[Extract to read Boundary: Start]
Employment Law: New Employment Laws you need to Know, and Comply with.
Ripping on a supervisor on your Facebook page, which led to the firing of a Connecticut woman and her subsequent complaint before the National Labor Relations Board, might well be next year’s point of employment law. But there is plenty of new employment law created in 2010, and local attorneys Cynthia Van Bogaert of the Boardman Law Firm and Meg Vergeront of Stafford Rosenbaum, both well versed in employee benefit law, stepped up to offer their compliance advice.
Employers must make quick adjustments to respond to changes brought about by the Patient Protection and Affordable Care Act. According to Van Bogaert, employers are scrambling to identify the employee benefit plans that are subject to the new law, and that’s not always straightforward. "Say you have a wellness benefit and you find that it is subject to health care reform, and you really didn’t think of it as a benefit plan before," she explained. "There are other laws like ERISA and COBRA that you need to think about with respect to these plans."
In addition, there are employee notices and employer reporting requirements, including special enrollments and a new requirement to report the aggregate cost of employer-sponsored coverage on the W-2 form, among other record-keeping requirements.
Compliance: It’s a good time to look at all health-related compliance issues, not just those linked to your major medical plan. Employers should properly identify the plans that are subject to various provisions and requirements in the new law. "It’s really a provision-by-provision analysis," Van Bogaert said.
[Extract to read Boundary: End]
§ **Exercise A**: List every law the employment law article names.
§ **Exercise B**: Continue the employment law article from its final paragraph.
[Recorded data Boundary: Start]
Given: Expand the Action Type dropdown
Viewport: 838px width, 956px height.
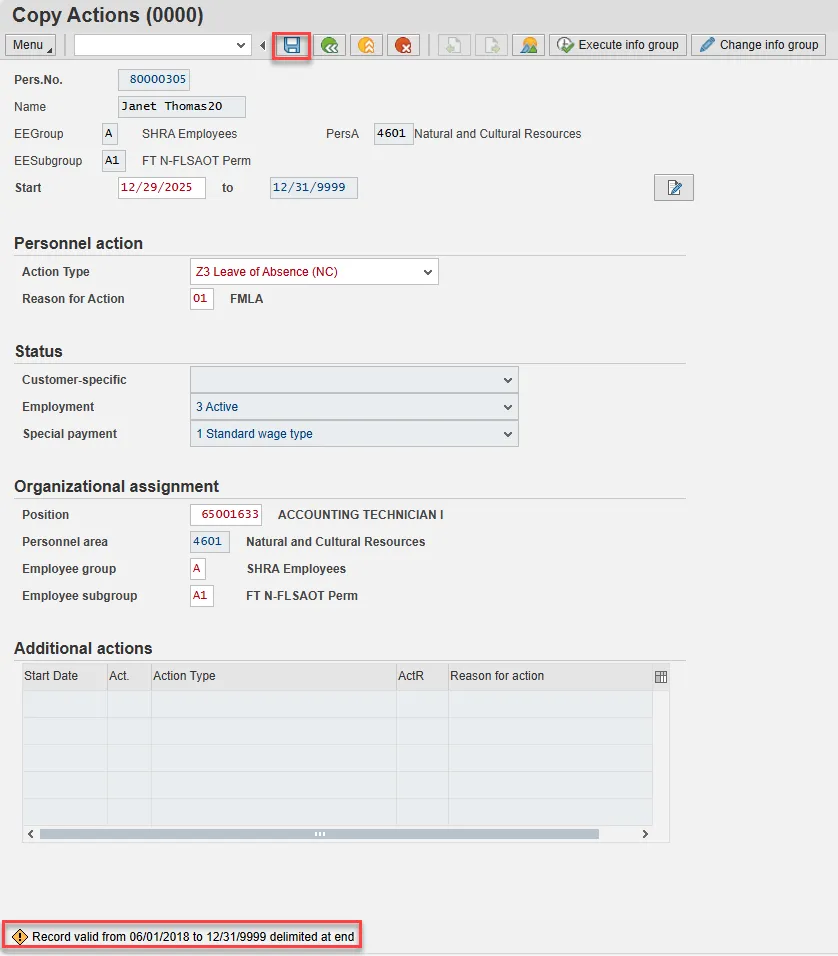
[Recorded data Boundary: End]
§ **Output A**: Patient Protection and Affordable Care Act, ERISA, COBRA

§ **Output B**:
Also related to "Obama Care" requirements, there are certain notices that need to be sent out regarding things like the removal of caps on lifetime benefits, non-grandfathered health plans, and the like. Employers with fully insured plans need to work with their insurers to find out who is sending which notice. There are a couple of cases in which certain employees and their dependents are given the right to enroll, have a 30-day window to enroll, and the employer needs to figure out who is sending out that notice. "Are the insurers going to be sending out the notice?" Vergeront asked. "Are they going to be putting the notices in the plan document, itself?"
Compliance: Typically, the insurers make the notifications, but Vergeront said it doesn’t matter which party fulfills the obligation, as long as someone fulfills it. "Typically, an employer is going to be responsible for doing what its plan is obligated to do," Vergeront noted, "so that is where the notice obligation comes from and that’s why you want to coordinate, if you are fully insured, with the insurance company to see what notices they are going to do and what notices they are not going to do."